Recent increase in human lifespan has shifted the spectrum of aging-related disorders to an unprecedented upsurge in cardiovascular diseases, especially calcific aortic valve stenosis, which has an 80% risk of progression to heart failure and death. A current therapeutic option for calcified valves is surgical replacement, which provides only temporary relief. Recent progress in cardiovascular research has suggested that arterial and valve calcification are the result of an active process of osteogenic differentiation, induced by a pro-atherogenic inflammatory response. At molecular level, the calcification process is regulated by a network of signaling pathways, including Notch, Wnt and TGFbeta/BMP pathways, which control the master regulator of osteogenesis Cbfa1/Runx2. Genetic and in vitro studies have implicated Notch signaling in the regulation of macrophage activation and cardiovascular calcification.
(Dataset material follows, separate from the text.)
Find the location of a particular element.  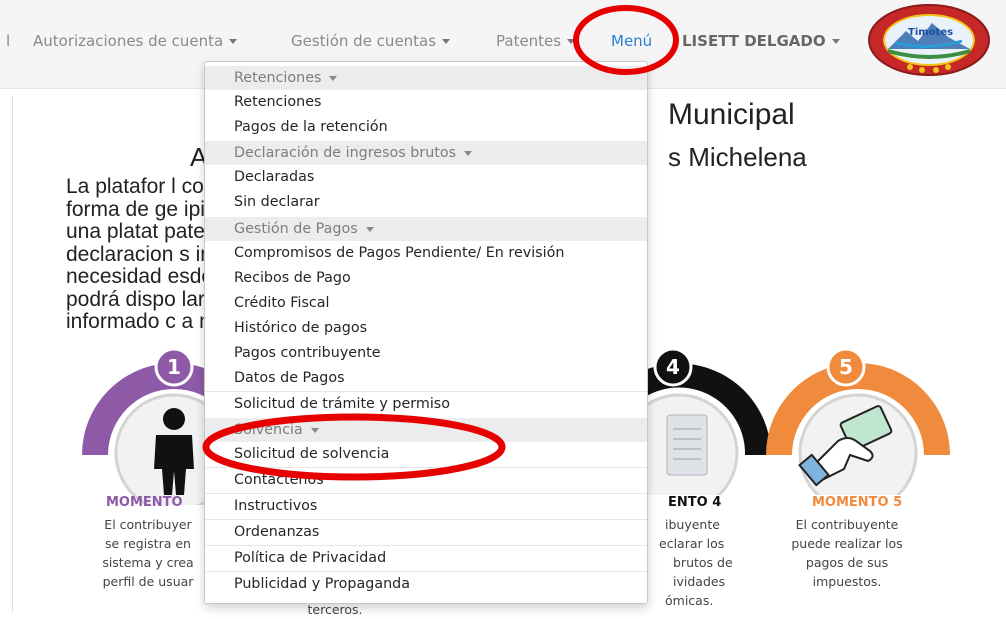

payment-card-hand-icon is located at coordinates (846, 446).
Individuals with inactivating Notch1 mutations have a high rate of cardiovascular disorders, including valve stenosis and calcification. This article reviews recent progress in the mechanism of cardiovascular calcification and discusses potential molecular mechanisms involved, focusing on Notch receptors. We propose a calcification model where extreme increases in vascular wall cell density due to inflammation-induced cell proliferation can trigger an osteogenic differentiation program mediated by Notch receptors.
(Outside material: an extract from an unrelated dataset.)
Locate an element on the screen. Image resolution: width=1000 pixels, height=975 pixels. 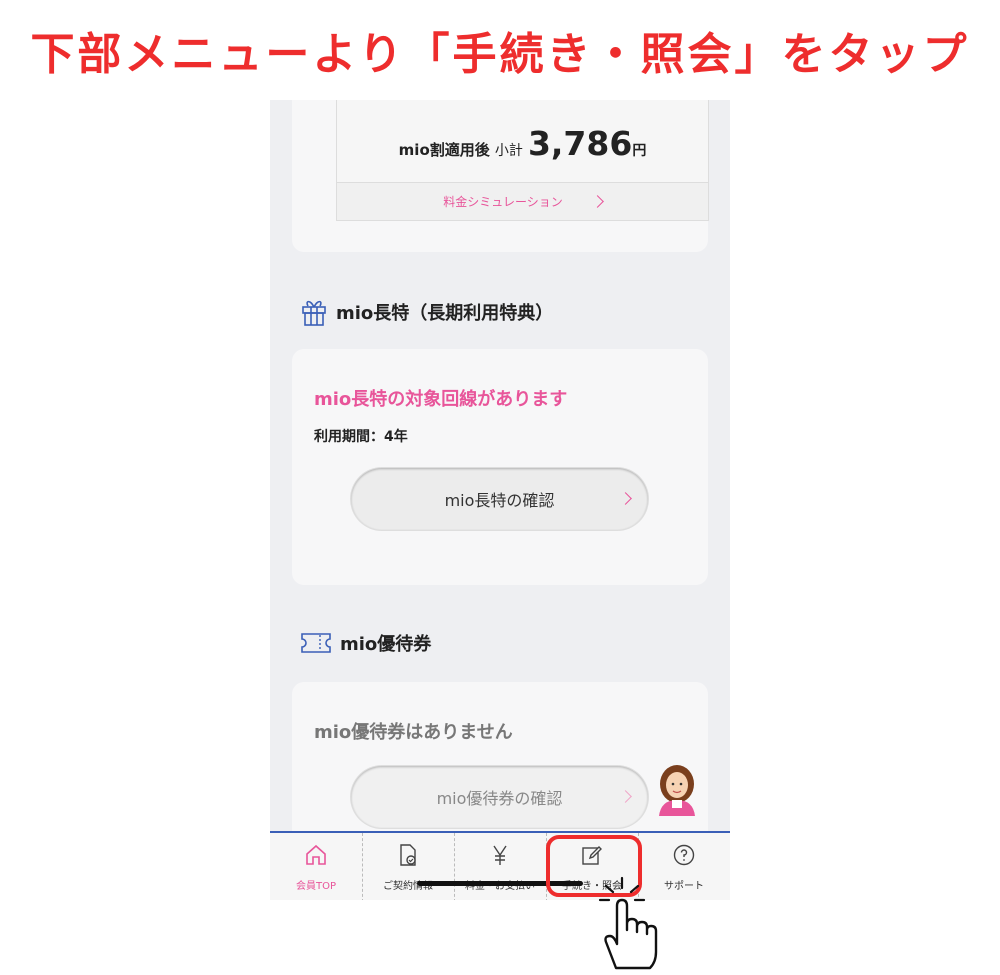
tap-hand-icon is located at coordinates (628, 923).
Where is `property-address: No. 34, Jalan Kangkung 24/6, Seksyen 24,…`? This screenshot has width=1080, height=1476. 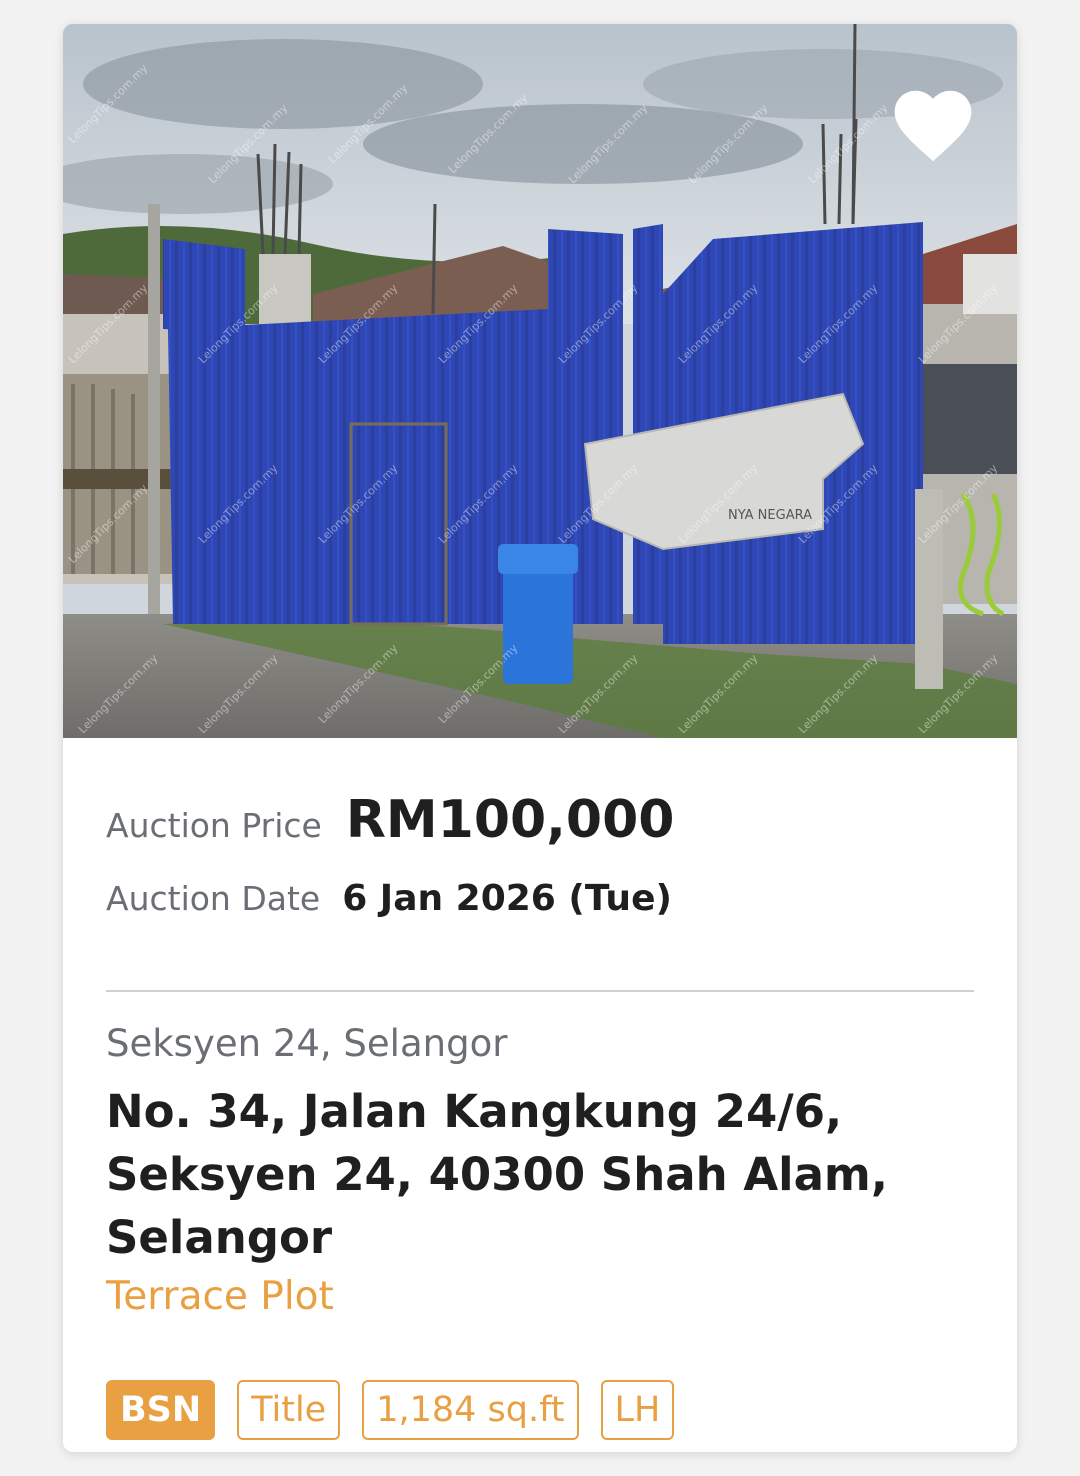
property-address: No. 34, Jalan Kangkung 24/6, Seksyen 24,… is located at coordinates (531, 1174).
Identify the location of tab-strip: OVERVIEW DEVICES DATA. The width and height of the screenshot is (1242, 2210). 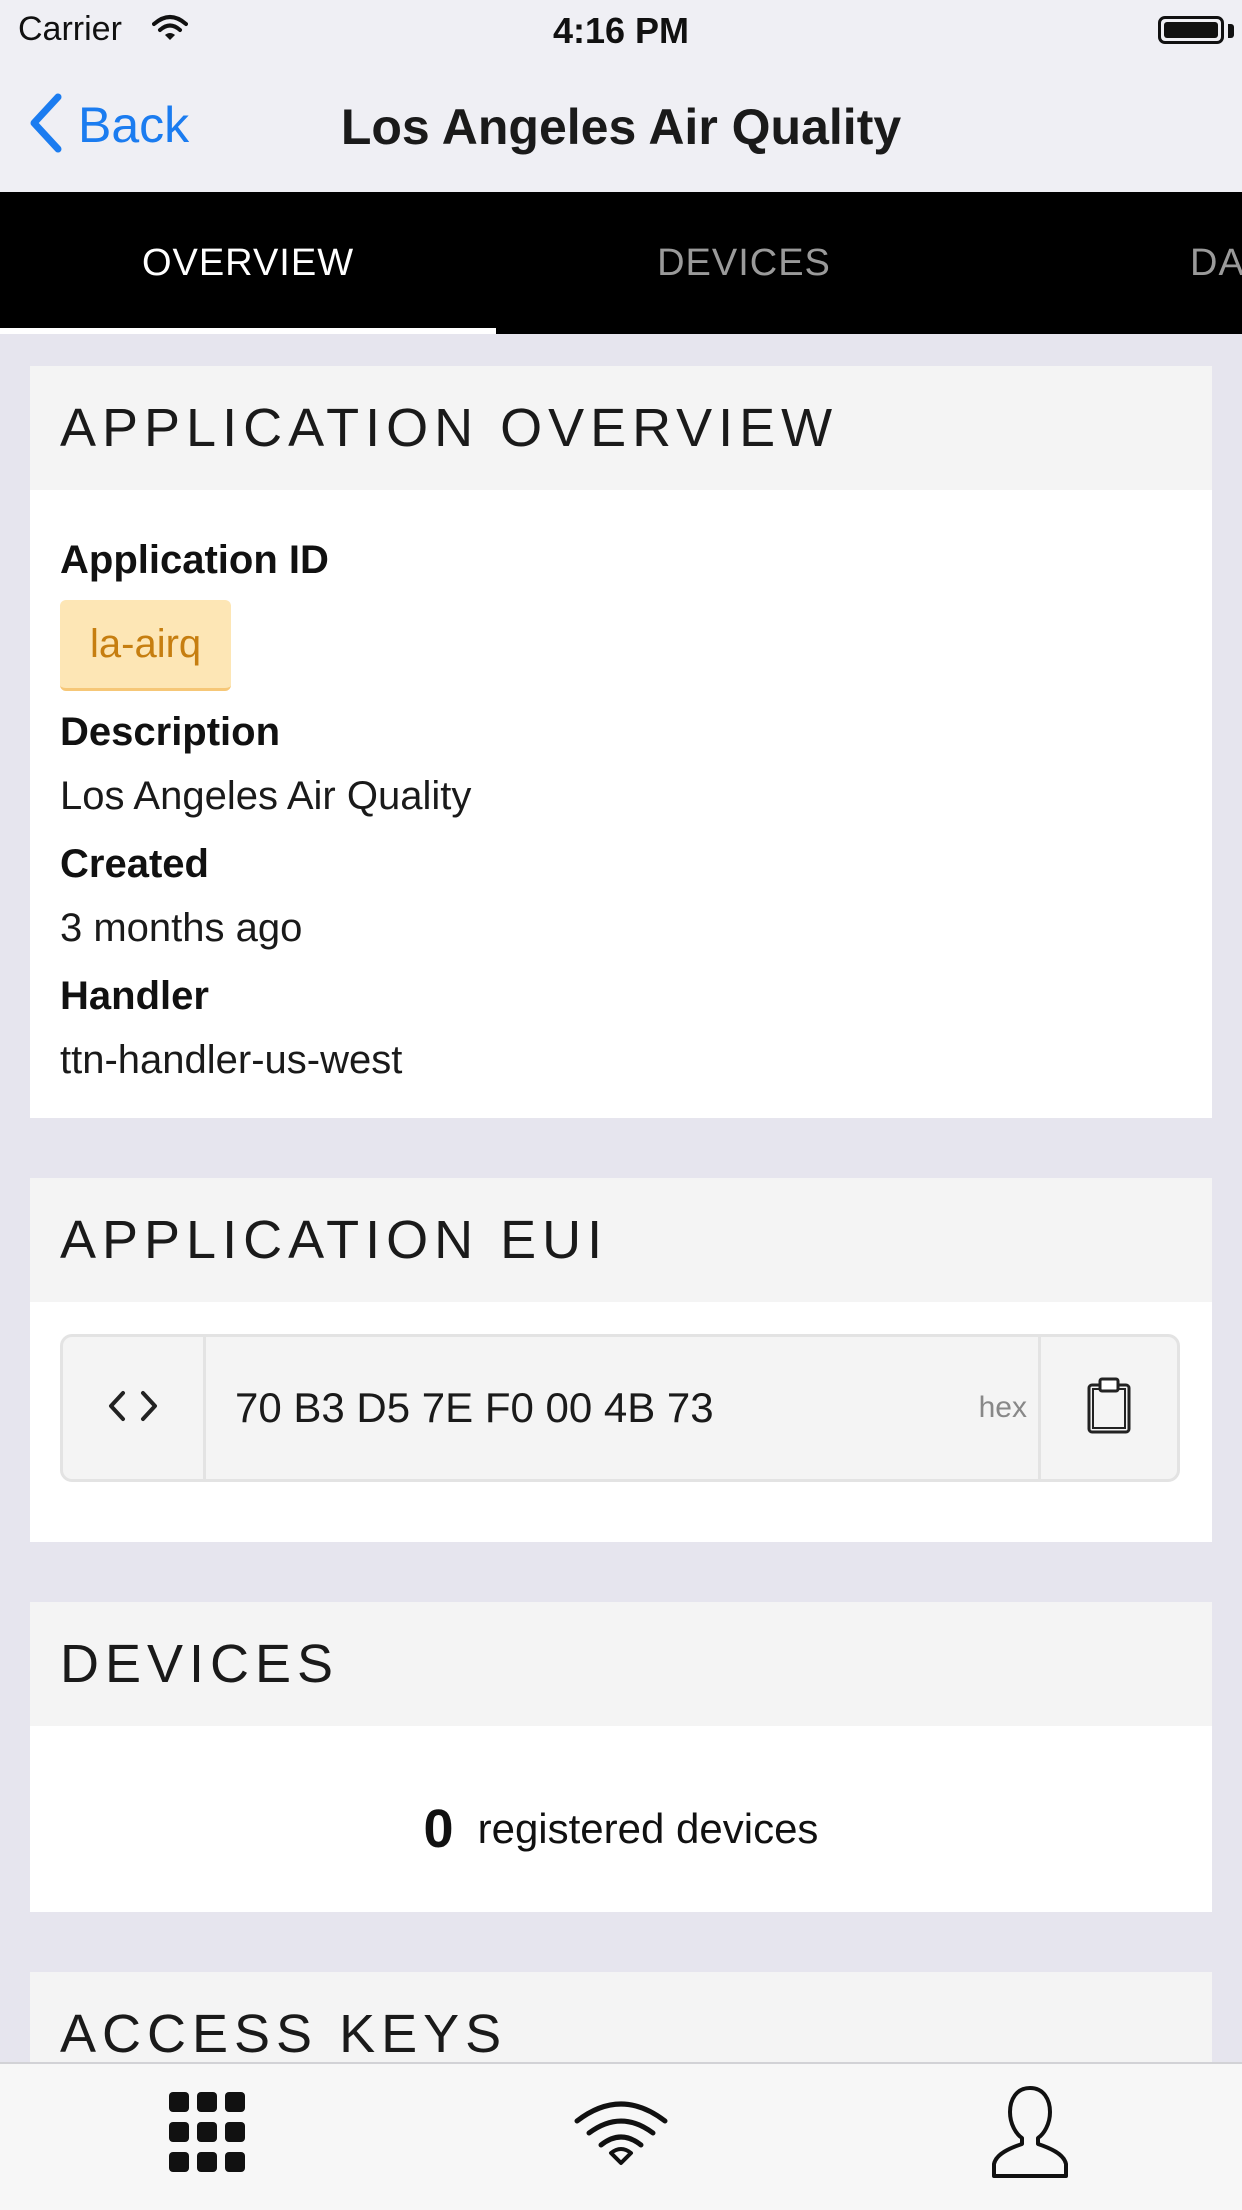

Keywords: Calcification; Notch signaling; atherosclerosis.; cardiac valve; inflammation; mesenchymal stem cells.

Fig. (1)

Diagram of inflammation-induced osteogenic differentiation. Changes in cellular phenotypes (open arrows) are shown in an integrated network with overlapping regulatory arrays of signal transduction (solid arrows), which form signaling hubs specific for each cell type. Major signaling pathways (Wnt, TGF-beta, BMP, Runx2-ALP) that interact with Notch are shown in boxes and major inflammatory molecules (NO, TNF-alpha, NFkappaB, HIF1) are in bold. Inflammation, initiated by fat accumulation, elastin degradation or pathogens, induces the activation and proliferation of macrophages. Activated macrophages interact with, and induce the proliferation of neighboring vascular smooth muscle (VSMCs) cells or resident stem cells (MSCs) through secreted inflammatory molecules as well as direct contact via Notch receptors and ligands. The balance between Notch and Wnt pathways, with regulatory contributions from inflammatory molecules, TGF-beta and bone morphogenetic proteins (BMPs), controls the proliferation/ differentiation of VSMCs or MSCs. High cell density generated by initial proliferative phase can tip the balance towards activation of Runx2/ALP and osteogenic differentiation.

Fig. (2)

Osteogenesis associates with inflammation in early-stage atherosclerosis. A, Sequential intravital fluorescence microscopy of ApoE KO mouse carotid atherosclerotic plaques. ApoE KO mice fed a high-cholesterol diet were imaged in vivo at 20 weeks old, using multichannel laser scanning fluorescence microscopy for simultaneous visualization of osteogenesis (750 nm, red) and inflammation (680 nm, green). Mice were then randomized to continue with high-cholesterol diet with the addition or absence of statin for an additional 10 weeks. B, Quantification of inflammation and osteogenesis shown in Fig. 2A, demonstrating that statin treatment reduced by more than 50% areas of both inflammation and calcification at 30 weeks.

Fig. (3)

Simplified diagram of Notch signaling. Ligand binding to Notch receptors induces sequential receptor cleavage on the extracellular and intracellular sides of the membrane by TACE/ADAM and γ-secretase/presenilin proteases. The Notch intracellular domain (NICD) migrates to the nucleus and acts as a transcription regulator for cardiovascular/osteogenic or neuronal differentiation pathways. Classical Notch ligands induce signaling pathways that play a role in cardiovascular development and disease, including calcification, through CSL, HES/Hey and Runx2-regulated transcription. Notch glycosylation by Fringe favors binding of Delta-like ligands and inhibits binding of Jagged ligands. Atypical Notch ligands are involved in neuronal development and disease through Deltex-regulated transcription. The two pathways are mutually exclusive through reciprocal negative feedbacks. Proteins with a known role in cardiovascular development are shown underlined. Proteins with known roles in cardiovascular calcification are shown italics.